Technical Abstract: The USDA Long Term Agroecosystem Research (LTAR) network exists to build knowledge required for “sustainable intensification of agriculture, increasing yields from the current agricultural land base while minimizing or reversing agriculture’s adverse environmental impacts.” Of the 18 current LTAR locations, two lie in the southeastern Coastal Plain, a recognized global biodiversity hotspot. Agricultural working lands in the region include croplands, pastures, and rangeland, interspersed with planted pines, natural forests, and wetlands. The provisioning and regulating ecosystem services provided by these working landscapes are bounded spatially by: abiotic drivers related to soil texture and chemistry, water availability, climatic and meteorological factors; biotic drivers related to organismal biology; land use practices including prescribed fire; economic and environmental policies; and cultural patterns. Following the money, yields and productivity are quantified at the field, farm, county and state levels. Following the flow, water is quantified in reaches, subwatersheds, watersheds and basins. Following the gas, carbon is quantified in soil cores, plant samples, flux towers, and broader marine and atmospheric sensors. And so on. Perturbations, changes, and threats that impact ecosystem services are, concomitantly, more heavily leveraged at particular scales.
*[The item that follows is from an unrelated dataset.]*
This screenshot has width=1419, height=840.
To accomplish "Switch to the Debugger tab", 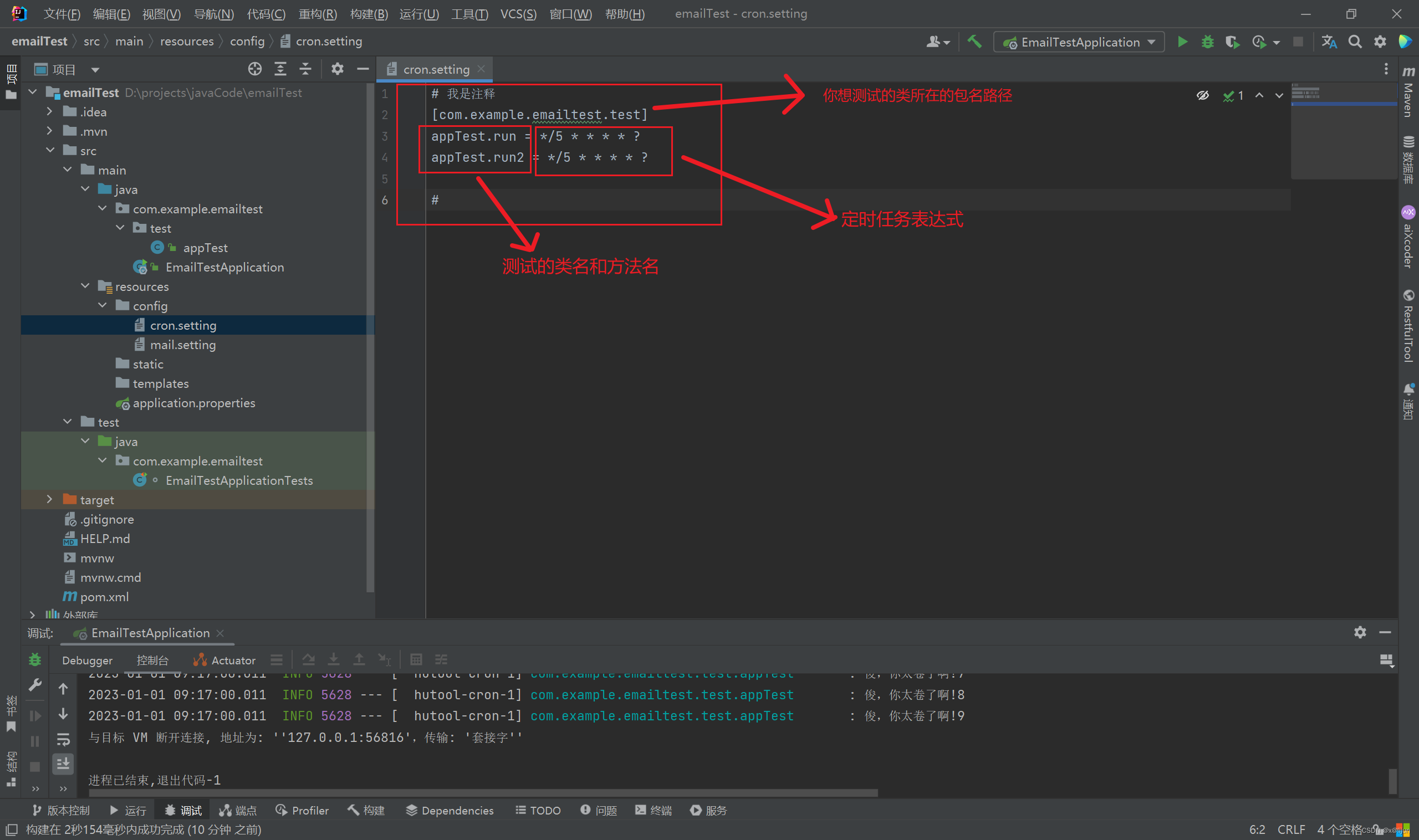I will (87, 660).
Research to identify shifts in agricultural practices from business-as-usual to aspirational scenarios, which most effectively accomplish LTAR goals, requires the cross-referencing of ecological systems and scales. Practices and policies may have profound effects on ecosystem services at certain scales, while having little or no effect at other scales. LTAR research planning needs to address services at various scales that may not overlap nor always match the data collection unit. We will use the southeastern US to illustrate considerations for the spatial and temporal dynamics, and confluence of ecosystem services in these agro-ecosystems. LTAR research and analyses must be appropriately scaled to the services and their bounding drivers, examining synergies and tradeoffs at multiple scales.